Do Some Homework: Understand What Ransomware Does and That CISA Actively Helps
It’s worth spending a morning reviewing the valuable tips, alerts and resources from the U.S. Cybersecurity and Infrastructure Security Agency (CISA). For businesses of every size, the site’s well organized checklists, assessments, frameworks, and training modules are immediately helpful — and all of it is free.
CISA’s explanation of exactly what ransomware does is a useful starting point:
“Ransomware identifies the drives on an infected system and begins to encrypt the files within each drive. Ransomware generally adds an extension to the encrypted files, such as .aaa, .micro, .encrypted, .ttt, .xyz, .zzz, .locky, .crypt, .cryptolocker, .vault, or .petya, to show that the files have been encrypted — the file extension used is unique to the ransomware type.
Once the ransomware has completed file encryption, it creates and displays a file or files containing instructions on how the victim can pay the ransom. If the victim pays the ransom, the threat actor may provide a cryptographic key that the victim can use to unlock the files, making them accessible.”
“[M]ay provide,” indeed. Now that the ransomware model has expanded to one that any criminal organization can purchase, i.e., ransomware-as-a-service, hacker technical expertise and “honor codes” are hardly worth the bet. Guidance from CISA and the FBI is clear on payment. Don’t do it. That means preventing infection in the first place is non-negotiable.
Do Basic Tuning Now: Filters, Authentication, Patches, and Web App Firewalls
Keeping up with the basics goes a long way to prevent ransomware attacks — which often trick users into browsing malicious emails and websites that are infected with remote-control viruses designed to hijack the target’s device. Many basic tuning tasks do not require esoteric technical expertise. Do what you can now:
- Major email systems have a “rules” section where individuals or an administrator can filter and restrict suspicious communication. Step-by-step setup in Microsoft 365 for Outlook and in Gmail is readily available on their YouTube sites and support centers.
- Require multifactor authentication (MFA) or other strong authentication method for a user to access websites and applications. MFA might include a complicated password (what the user knows) and a security token like a code sent to your mobile device (what the user has) and biometric verification like a fingerprint or face scan (what the user is). The layered defense is worth the extra few moments it takes to authenticate.
- Patch. Patch. Patch. Know all of the software in use at your business and update it as soon as releases are available. Don’t wait. CISA maintains a timely security updates list from major players including Google, Cisco, Apple, VMWare, and Citrix.
- Depending on the nature of a business’s website, setting up an effective web application firewall (WAF) to inspect HTTP traffic may require more technical expertise than other basic prevention tactics. But it’s a bedrock measure nonetheless. Web development platforms with enterprise-grade security might leverage services from Azure or AWS, and engineers may seek specialized help with implementation.

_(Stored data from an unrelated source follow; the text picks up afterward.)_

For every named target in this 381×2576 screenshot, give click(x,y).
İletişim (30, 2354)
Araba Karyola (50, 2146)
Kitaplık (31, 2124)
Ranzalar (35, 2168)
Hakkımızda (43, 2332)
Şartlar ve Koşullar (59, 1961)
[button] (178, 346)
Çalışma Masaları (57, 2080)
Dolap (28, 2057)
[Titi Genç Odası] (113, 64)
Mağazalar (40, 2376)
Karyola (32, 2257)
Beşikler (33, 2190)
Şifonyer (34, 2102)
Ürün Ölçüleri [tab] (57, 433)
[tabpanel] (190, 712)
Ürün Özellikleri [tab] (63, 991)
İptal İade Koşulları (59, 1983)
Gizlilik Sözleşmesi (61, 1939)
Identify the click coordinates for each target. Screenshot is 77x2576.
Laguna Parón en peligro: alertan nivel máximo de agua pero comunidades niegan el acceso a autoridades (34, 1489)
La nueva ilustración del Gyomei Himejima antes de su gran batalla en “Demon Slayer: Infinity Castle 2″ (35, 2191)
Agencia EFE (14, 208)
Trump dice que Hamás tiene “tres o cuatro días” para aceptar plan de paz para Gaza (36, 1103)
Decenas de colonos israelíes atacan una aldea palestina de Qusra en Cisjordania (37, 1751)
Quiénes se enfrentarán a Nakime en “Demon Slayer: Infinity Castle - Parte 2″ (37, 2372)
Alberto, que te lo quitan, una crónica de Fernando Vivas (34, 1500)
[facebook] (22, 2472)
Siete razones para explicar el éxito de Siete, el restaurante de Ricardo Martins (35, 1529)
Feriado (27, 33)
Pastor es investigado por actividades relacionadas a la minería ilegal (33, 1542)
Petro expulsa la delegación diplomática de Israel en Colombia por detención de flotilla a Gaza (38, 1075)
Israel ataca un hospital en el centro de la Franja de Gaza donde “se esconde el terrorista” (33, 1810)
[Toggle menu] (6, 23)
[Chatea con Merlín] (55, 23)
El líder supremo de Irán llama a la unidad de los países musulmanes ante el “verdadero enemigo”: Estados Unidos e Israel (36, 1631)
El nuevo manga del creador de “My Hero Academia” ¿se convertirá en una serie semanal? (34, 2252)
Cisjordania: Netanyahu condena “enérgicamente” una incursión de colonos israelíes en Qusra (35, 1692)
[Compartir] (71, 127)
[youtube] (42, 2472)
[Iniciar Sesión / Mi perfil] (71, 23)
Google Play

Prioritize a Robust Review of Attack Surfaces and Networks
Every business should have a clear plan that aggressively minimizes IT attack surfaces, and every leader should understand exactly what that plan does and how it’s being implemented right now. Sharply reducing servers, cloud services, network devices, and protocols that can be accessed from the internet or other outside channels is the goal. Since those entities will be hijacked after an intrusion, severely limiting their exposure and accessibility makes it harder for different kinds of ransomware to get in.
Companies that have business units distributed across regions or around the world must ensure that each operation’s nodes and network stack in use meet the same robust standards as headquarters. There are cases where intrusion and encryption of corporate data originates from a satellite operation with network firewall vulnerabilities and other weak defenses. Assessing on-the-ground IT differences and rectifying them with urgency is a “macro” prevention tactic.
Build Employee Buy-In With Consumable Cybersecurity Training … Starting Monday
Proactively ensuring that employees genuinely understand the steps they need to take every day to prevent ransomware infection is vital and doable, even if it feels like cat-herding. Company culture should lift employees with a sense of ownership and responsibility to keep the business safe.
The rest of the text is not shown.